* **Task prompt**
Print every line of the listing below, starting with the line that holds "Instruction: Click the turtle" and going on through the line that holds "Task: Collapse the Exvatiurkiten tree section", both included, and print nothing else.

* **Material for the task**
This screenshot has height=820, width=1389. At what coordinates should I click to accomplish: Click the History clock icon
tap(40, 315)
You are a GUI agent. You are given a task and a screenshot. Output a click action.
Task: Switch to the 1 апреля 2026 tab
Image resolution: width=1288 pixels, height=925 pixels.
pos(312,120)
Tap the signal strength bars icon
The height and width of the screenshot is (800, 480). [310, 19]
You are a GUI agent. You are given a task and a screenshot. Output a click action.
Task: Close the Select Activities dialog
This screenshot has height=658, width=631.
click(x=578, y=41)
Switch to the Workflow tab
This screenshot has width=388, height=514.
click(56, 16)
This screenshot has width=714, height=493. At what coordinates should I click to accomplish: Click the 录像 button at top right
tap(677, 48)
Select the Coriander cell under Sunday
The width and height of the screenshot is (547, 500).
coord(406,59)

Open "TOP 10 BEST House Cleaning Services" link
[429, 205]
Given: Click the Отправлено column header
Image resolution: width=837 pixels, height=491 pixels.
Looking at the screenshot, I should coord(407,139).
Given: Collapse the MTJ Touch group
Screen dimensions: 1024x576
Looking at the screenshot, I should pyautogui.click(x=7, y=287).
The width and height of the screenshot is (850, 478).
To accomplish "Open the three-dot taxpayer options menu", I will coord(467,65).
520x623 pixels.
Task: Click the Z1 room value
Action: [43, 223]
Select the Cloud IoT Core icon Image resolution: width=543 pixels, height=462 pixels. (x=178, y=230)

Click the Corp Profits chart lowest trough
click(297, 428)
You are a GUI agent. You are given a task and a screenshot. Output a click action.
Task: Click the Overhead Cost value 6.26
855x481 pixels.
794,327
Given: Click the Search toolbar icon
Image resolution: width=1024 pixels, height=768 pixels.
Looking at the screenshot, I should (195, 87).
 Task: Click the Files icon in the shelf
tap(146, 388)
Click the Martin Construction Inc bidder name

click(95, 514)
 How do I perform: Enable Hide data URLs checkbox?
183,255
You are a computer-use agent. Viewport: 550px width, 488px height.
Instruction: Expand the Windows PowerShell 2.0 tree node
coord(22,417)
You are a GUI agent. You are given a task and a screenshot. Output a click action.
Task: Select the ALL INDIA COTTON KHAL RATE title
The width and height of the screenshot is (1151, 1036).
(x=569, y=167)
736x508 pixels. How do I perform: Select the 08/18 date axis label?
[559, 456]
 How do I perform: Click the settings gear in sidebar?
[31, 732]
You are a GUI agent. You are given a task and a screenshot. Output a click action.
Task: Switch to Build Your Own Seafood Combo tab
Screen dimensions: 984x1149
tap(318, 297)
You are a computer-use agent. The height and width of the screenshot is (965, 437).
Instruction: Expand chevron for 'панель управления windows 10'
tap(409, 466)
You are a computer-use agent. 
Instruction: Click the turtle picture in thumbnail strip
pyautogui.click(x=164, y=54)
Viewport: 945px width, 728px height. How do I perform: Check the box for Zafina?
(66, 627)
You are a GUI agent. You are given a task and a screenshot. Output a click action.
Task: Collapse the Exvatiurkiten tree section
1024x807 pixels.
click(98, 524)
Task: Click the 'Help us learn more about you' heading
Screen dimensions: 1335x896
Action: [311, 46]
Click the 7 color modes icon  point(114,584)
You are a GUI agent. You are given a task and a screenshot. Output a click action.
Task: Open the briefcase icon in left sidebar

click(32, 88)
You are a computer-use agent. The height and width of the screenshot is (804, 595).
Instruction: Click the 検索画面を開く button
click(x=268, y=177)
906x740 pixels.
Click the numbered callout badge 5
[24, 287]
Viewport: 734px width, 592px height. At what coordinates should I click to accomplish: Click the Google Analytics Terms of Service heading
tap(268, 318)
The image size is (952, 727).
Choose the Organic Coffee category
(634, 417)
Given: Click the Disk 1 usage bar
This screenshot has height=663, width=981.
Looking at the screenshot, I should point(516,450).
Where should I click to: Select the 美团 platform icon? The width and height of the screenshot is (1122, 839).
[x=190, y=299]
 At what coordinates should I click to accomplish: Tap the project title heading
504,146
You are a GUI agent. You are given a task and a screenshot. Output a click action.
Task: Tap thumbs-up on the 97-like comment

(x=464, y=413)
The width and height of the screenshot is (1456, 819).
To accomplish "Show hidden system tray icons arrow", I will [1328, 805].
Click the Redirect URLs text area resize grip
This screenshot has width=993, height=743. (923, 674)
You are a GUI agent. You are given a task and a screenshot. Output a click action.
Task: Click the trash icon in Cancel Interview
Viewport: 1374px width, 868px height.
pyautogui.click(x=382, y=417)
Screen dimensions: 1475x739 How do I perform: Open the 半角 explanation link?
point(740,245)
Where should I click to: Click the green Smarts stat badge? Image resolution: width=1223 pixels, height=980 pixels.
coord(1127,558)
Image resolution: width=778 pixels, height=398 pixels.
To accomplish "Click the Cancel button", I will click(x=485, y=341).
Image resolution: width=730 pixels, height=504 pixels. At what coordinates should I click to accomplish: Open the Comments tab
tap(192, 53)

* **Solution to this problem**
Instruction: Click the turtle picture in thumbnail strip
pyautogui.click(x=164, y=54)
Viewport: 945px width, 728px height. How do I perform: Check the box for Zafina?
(66, 627)
You are a GUI agent. You are given a task and a screenshot. Output a click action.
Task: Collapse the Exvatiurkiten tree section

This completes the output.